Recorded information:

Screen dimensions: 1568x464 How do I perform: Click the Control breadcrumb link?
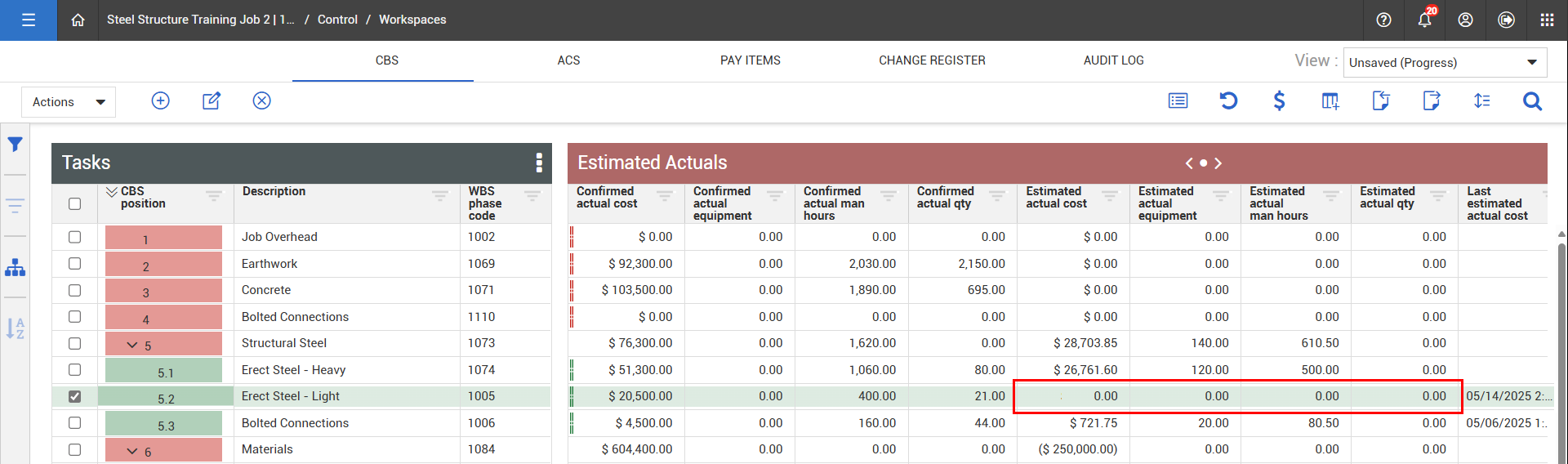337,20
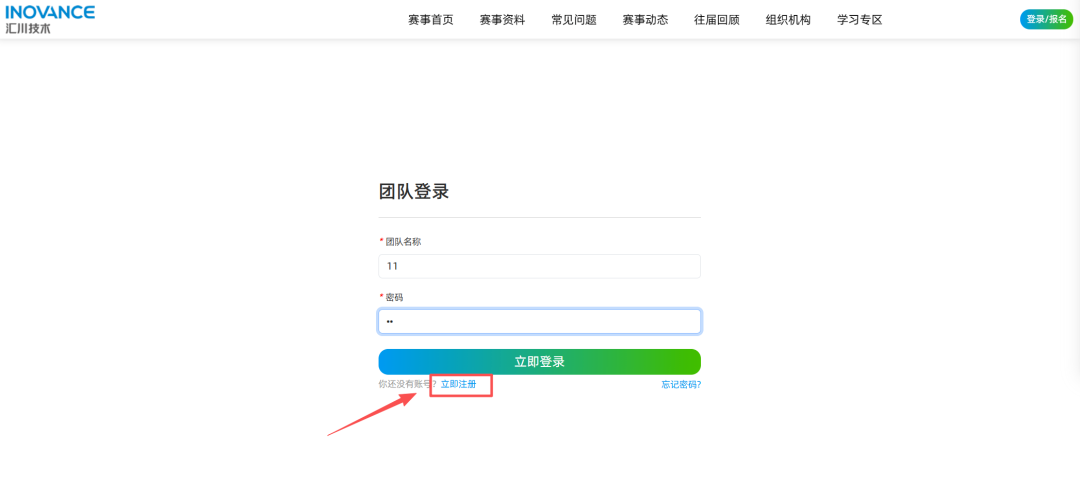Click the 立即注册 link
The height and width of the screenshot is (484, 1080).
459,384
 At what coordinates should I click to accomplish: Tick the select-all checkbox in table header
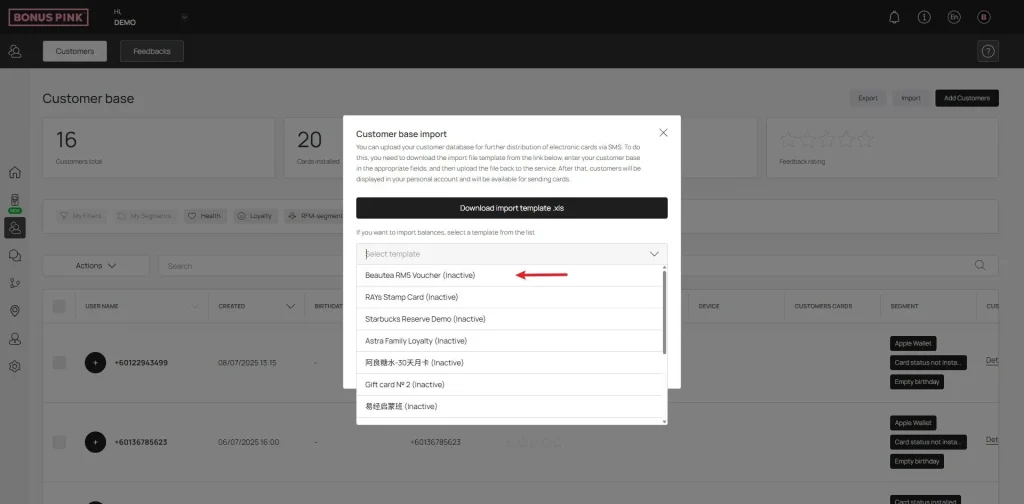(59, 306)
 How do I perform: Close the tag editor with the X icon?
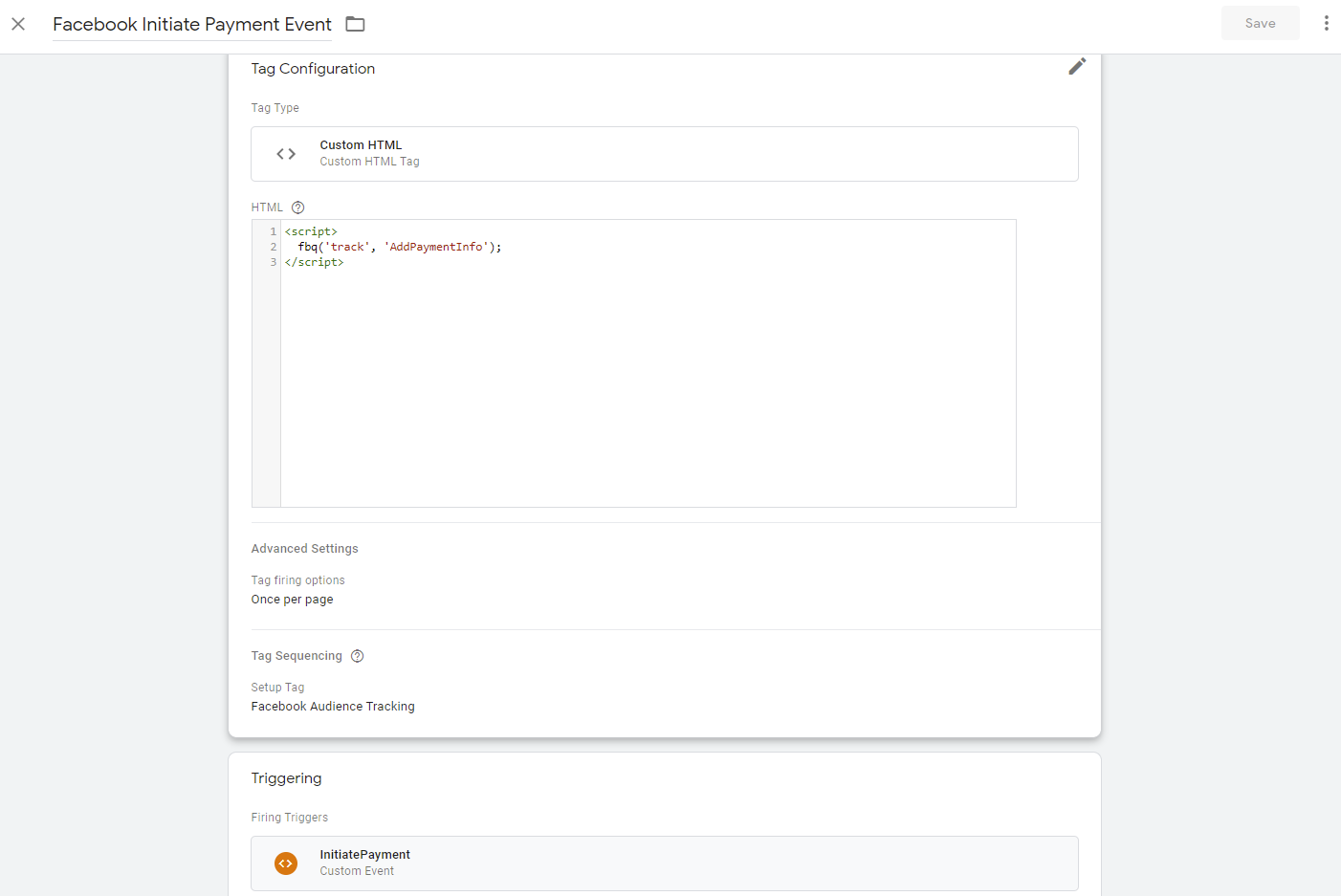pyautogui.click(x=18, y=24)
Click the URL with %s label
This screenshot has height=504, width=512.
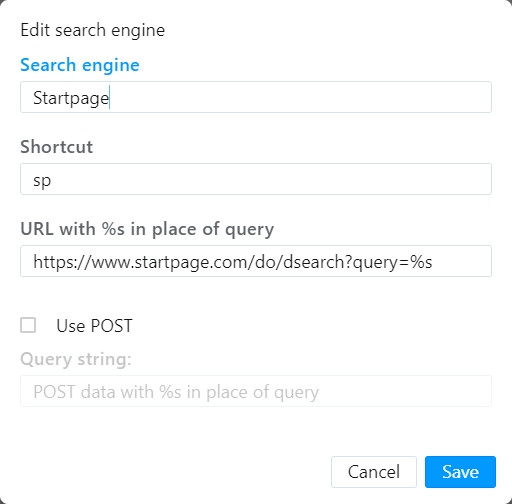[x=147, y=229]
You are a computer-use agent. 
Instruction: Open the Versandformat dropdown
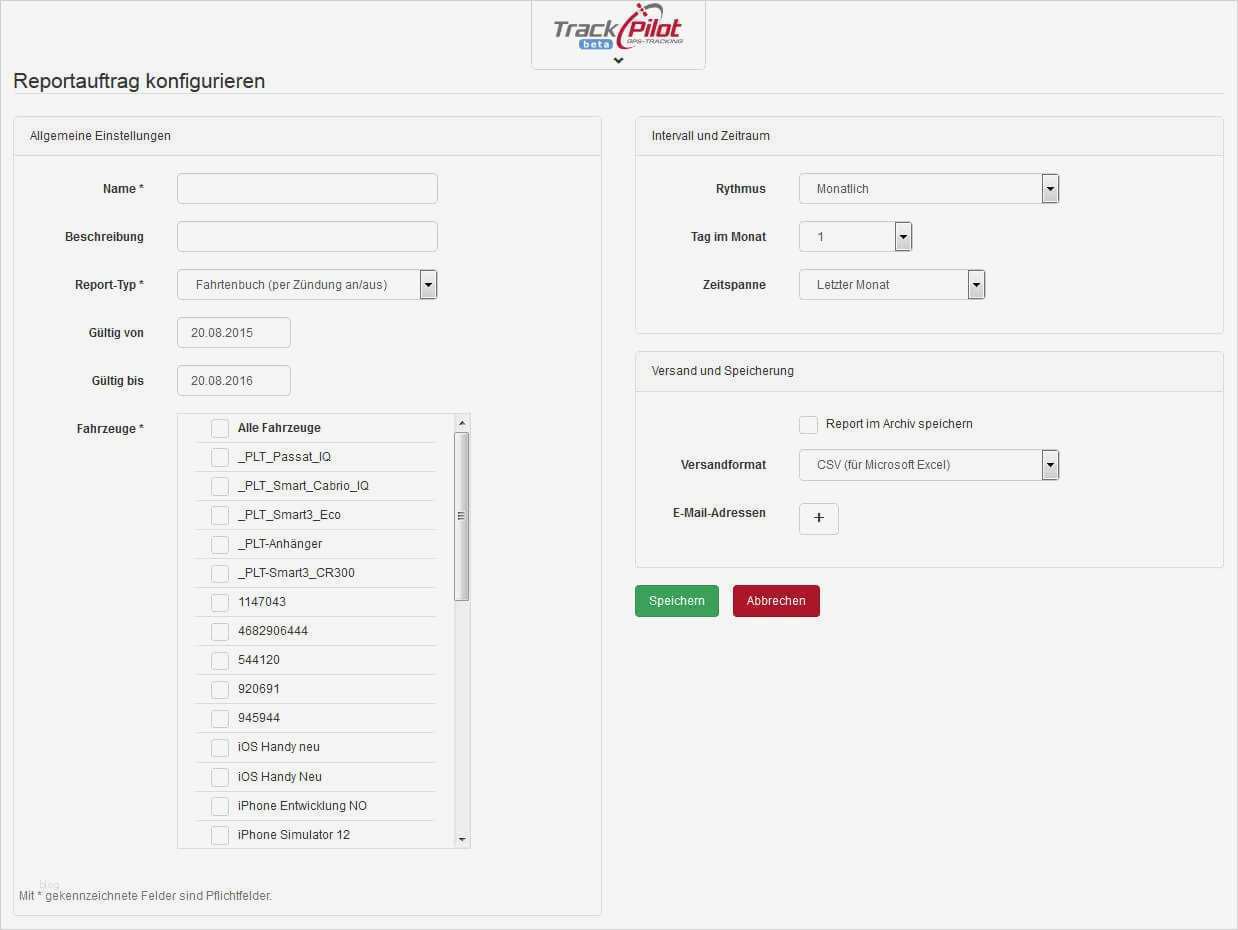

Requirement: Your task is to retype exactly, and only, the lines from the one that holds "Click the URL with %s label" through the end of the listing, both end lines included, without any pictures.

Reply to the task:
Click the URL with %s label
This screenshot has height=504, width=512.
[x=147, y=229]
You are a computer-use agent. 
Instruction: Open the Versandformat dropdown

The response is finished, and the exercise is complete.